Front Populaire : Fin octobre, le gouvernement grec a adressé une lettre à Berlin pour demander l’arrêt des exportations militaires vers la Turquie en raison des menaces d’Erdogan. Or nous avons appris il y a quelques jours que Berlin semble continuer à livrer Ankara en sous-marins (214T). Les Verts allemands s’en offusquent d’ailleurs. L’Allemagne serait prête à mettre en danger la Grèce pour sauvegarder ses intérêts ?
Olivier Delorme : Sans aucun doute ! Depuis dix ans, l’UE à direction allemande a imposé une déflation sans fin dont la principale conséquence est d’alourdir le poids de la dette par rapport au PIB, qui a été le prétexte de cette politique. En dépit des déclarations mensongères répercutées par les médias, la Grèce ne va pas mieux. Son économie n’a cessé de s’affaiblir, 500 000 Grecs parmi les plus jeunes et les mieux formés ont dû partir en exil, le budget de la Défense a subi des coupes désastreuses comme tous les autres, les biens communs du peuple grec ont été mis à l‘encan – les entreprises allemandes se taillant la part du lion dans cette grande braderie. Tandis que l’UE arrosait avec l’argent des contribuables européens le régime islamo-impérialiste d’Ankara qui déversait un flot de migrants – pas de réfugiés – sur les îles grecques et la frontière terrestre. Àfonds perdus et sans jamais exiger de contrepartie sur la cessation des provocations à l’égard de la Grèce et de Chypre.
Quant à la réponse de Berlin à la lettre du ministre des Affaires étrangères grec, elle est un monument de cynisme puisqu’elle mentionne que l’Allemagne vend très peu d’armes à la Turquie, que ces ventes sont soumises à autorisation gouvernementale et qu’il n’y a donc aucune raison de modifier quoi que ce soit. Or si les sous-marins grecs disposent aujourd’hui d’une supériorité technologique qui leur permet d’assurer la sécurité de l’espace égéen, vendre de nouveaux sous-marins à la Turquie, c’est obliger la Grèce à passer un marché équivalent pour maintenir l’équilibre actuel !

> [Bloc de données]:
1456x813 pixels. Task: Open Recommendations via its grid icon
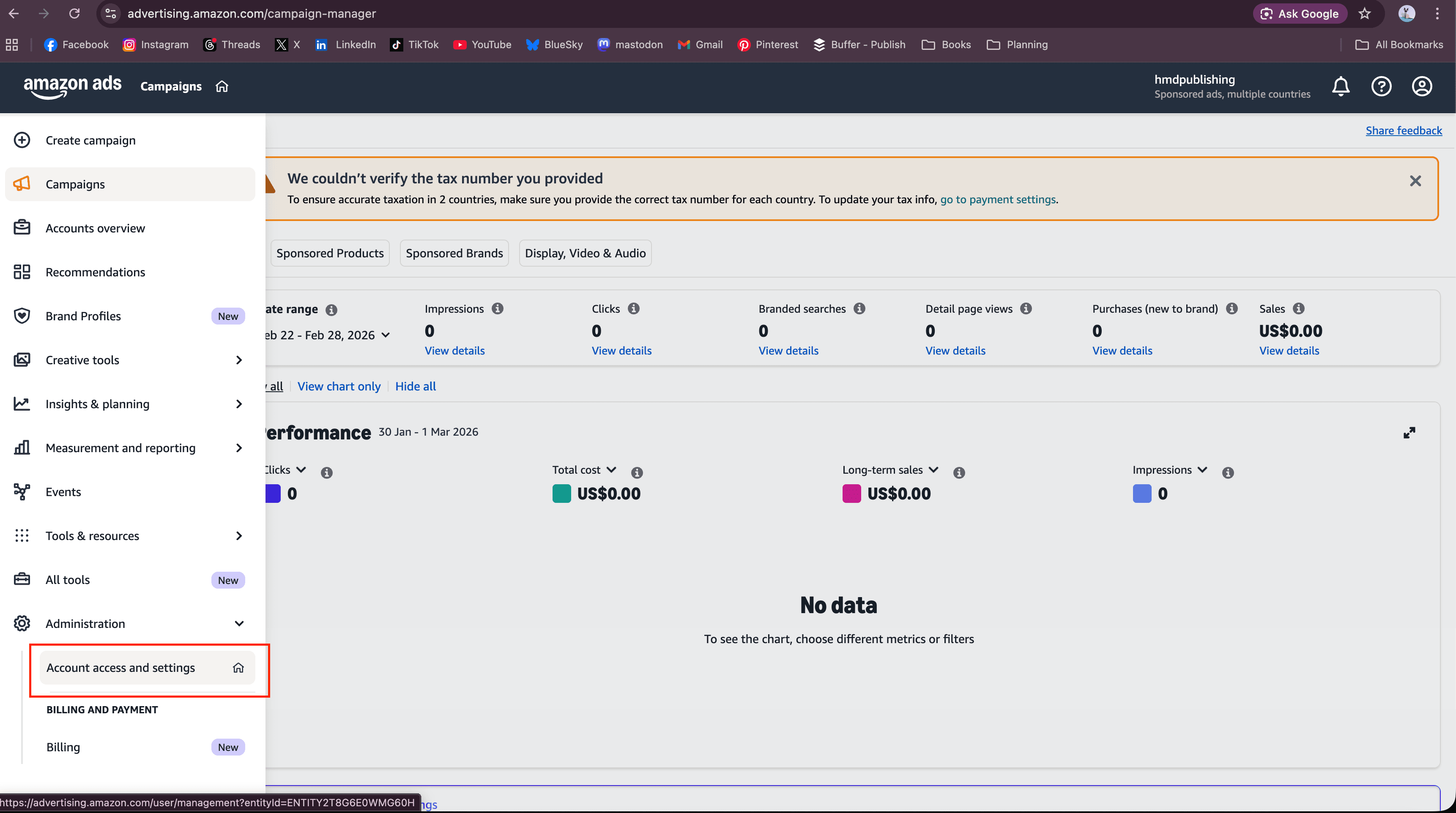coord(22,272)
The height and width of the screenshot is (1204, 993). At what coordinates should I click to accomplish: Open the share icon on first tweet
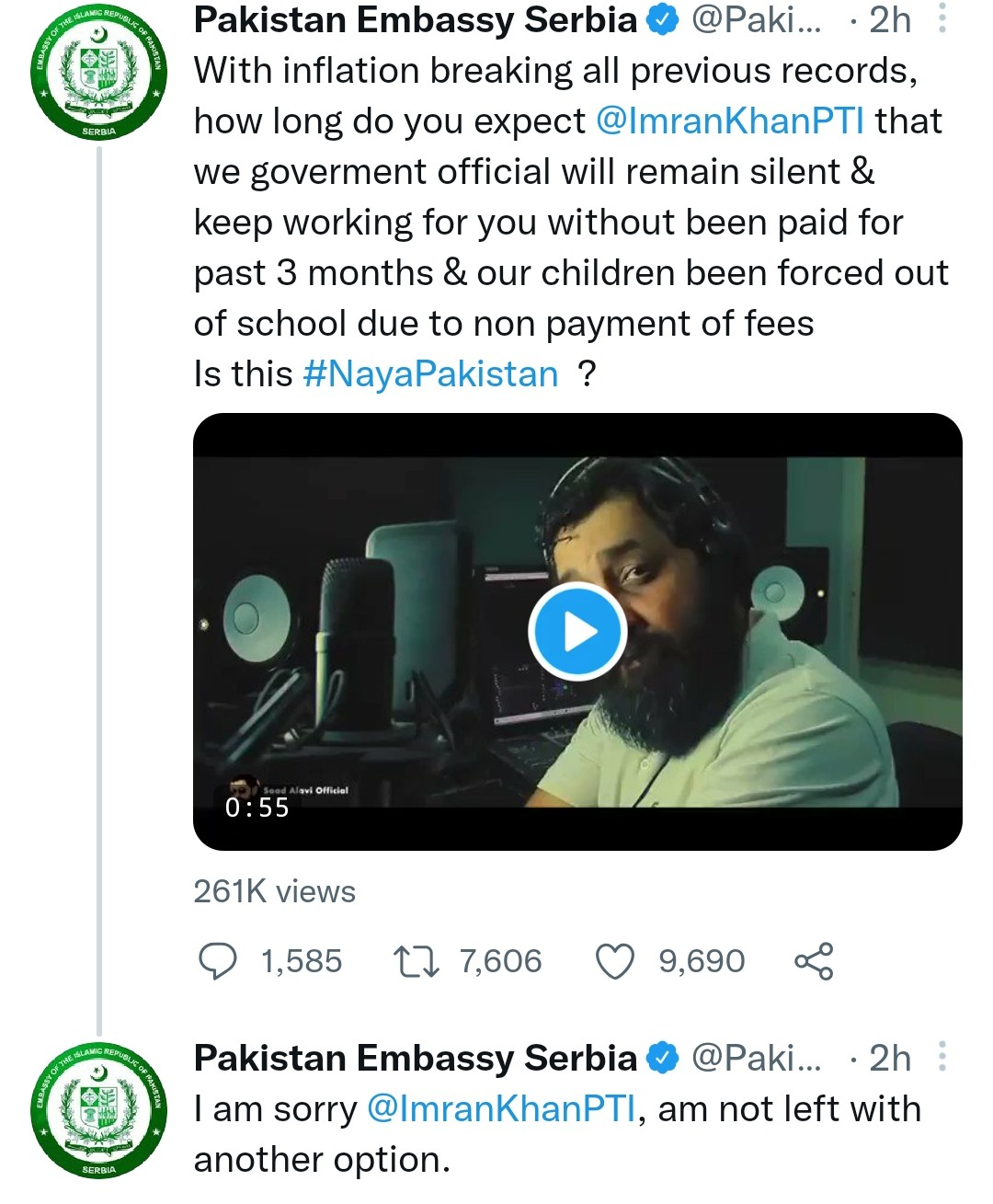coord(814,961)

> [Consigne A]: Recopiez mot pour mot, dans l'entretien sur la Grèce et l'Allemagne, le passage qui s'ouvre sur les mots contenant « Quant à la réponse » et se termine par « l’équilibre actuel ! ».
> [Consigne B]: Reformulez sous forme de liste le paragraphe de l'entretien sur la Grèce et l'Allemagne qui débute par « Quant à la réponse de Berlin », en gardant ses faits principaux.

> [Réponse finale A]:
Quant à la réponse de Berlin à la lettre du ministre des Affaires étrangères grec, elle est un monument de cynisme puisqu’elle mentionne que l’Allemagne vend très peu d’armes à la Turquie, que ces ventes sont soumises à autorisation gouvernementale et qu’il n’y a donc aucune raison de modifier quoi que ce soit. Or si les sous-marins grecs disposent aujourd’hui d’une supériorité technologique qui leur permet d’assurer la sécurité de l’espace égéen, vendre de nouveaux sous-marins à la Turquie, c’est obliger la Grèce à passer un marché équivalent pour maintenir l’équilibre actuel !

> [Réponse finale B]:
- La réponse de Berlin à la lettre du ministre grec des Affaires étrangères est jugée comme un monument de cynisme.
- Berlin y affirme que l'Allemagne vend très peu d'armes à la Turquie et que ces ventes sont soumises à autorisation gouvernementale. Selon Berlin, il n'y a donc aucune raison de rien modifier.
- Les sous-marins grecs disposent aujourd'hui d'une supériorité technologique qui leur permet d'assurer la sécurité de l'espace égéen.
- Vendre de nouveaux sous-marins à la Turquie obligerait la Grèce à passer un marché équivalent pour maintenir l'équilibre actuel.